The house sinking into red earth is really something, and the picture has a real feminine quality to it that a lot of genre movies miss. I wished the script had more surprises, but I still recommend it.
I Am Michael (2015)
Doing some research on Queer Cinema for a recent episode of LENS ME YOUR EARS I did a genre search for LGBTQ films on Netflix, and was amazed to find so many indie dramas and comedies I’d never heard of. This one was written and directed by Justin Kelly, based on the story of Michael Glatze, an American gay activist who renounced his lifestyle and became an anti-gay pastor. It stars James Franco and Zachary Quinto. It’s not a great film—so few biopics really are—but it is interesting in you don’t know the story, largely due to Franco and Quinto’s intensity.
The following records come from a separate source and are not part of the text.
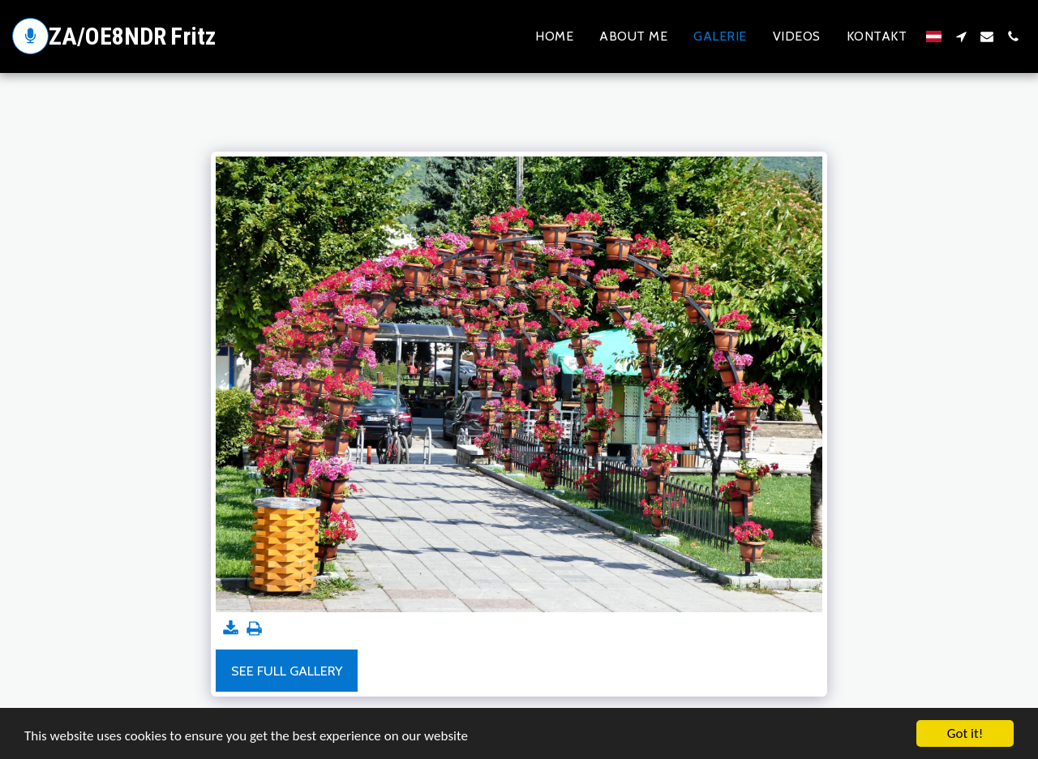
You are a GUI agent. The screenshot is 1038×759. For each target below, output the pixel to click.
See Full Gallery (286, 671)
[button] (961, 36)
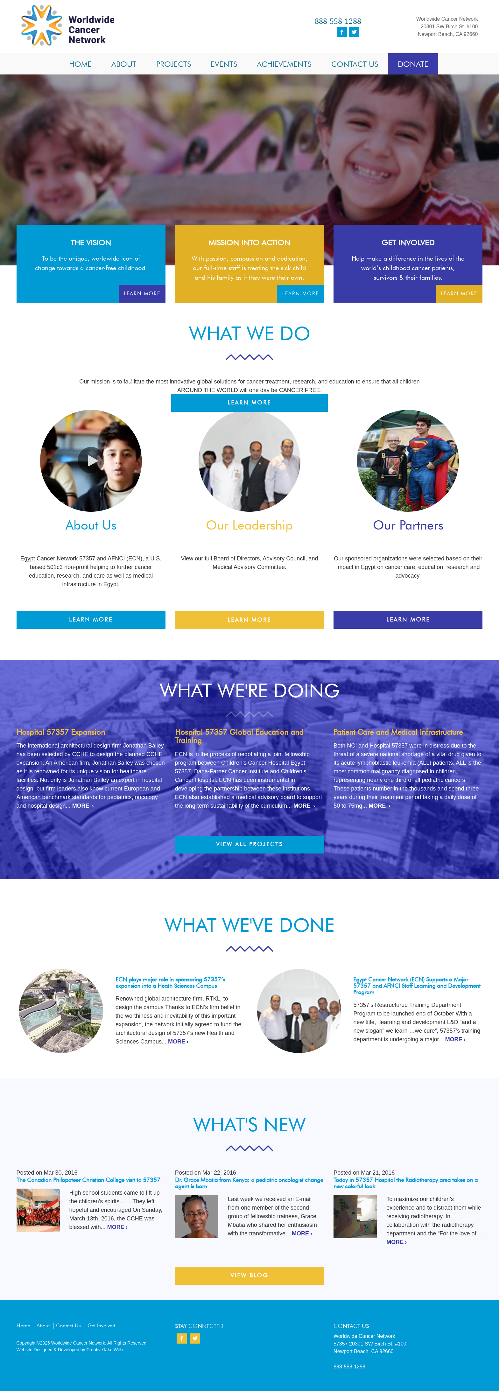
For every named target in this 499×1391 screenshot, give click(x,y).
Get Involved (101, 1326)
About (123, 64)
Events (224, 64)
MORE (80, 806)
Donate (413, 64)
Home (80, 64)
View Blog (249, 1275)
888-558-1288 (338, 21)
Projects (173, 64)
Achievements (284, 64)
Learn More (249, 402)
The picture has a lot of sympathy for Glatze, despite his anger and refutation of a cause he used to champion. It has a connection to Halifax since Glatze’s partner, called Bennett in the film and played by Quinto, is an architect who moved from San Francisco to Nova Scotia, and many of the events take place here. Justin Kelly isn’t too concerned with orienting us—he clearly didn’t shoot in Halifax—and at other times it’s unclear where events are actually happening.
The architect in RL, Benjie Nycum, didn’t particularly like the script he was sent to this story, which is likely why his name is changed in the film. In response he decided to shoot a documentary and connect with his former lover, Glatze. It’s about 20 minutes long and called Michael Lost And Found, and it’s also on Netflix. It’s worth watching after the film to provide a little more nuance to the story.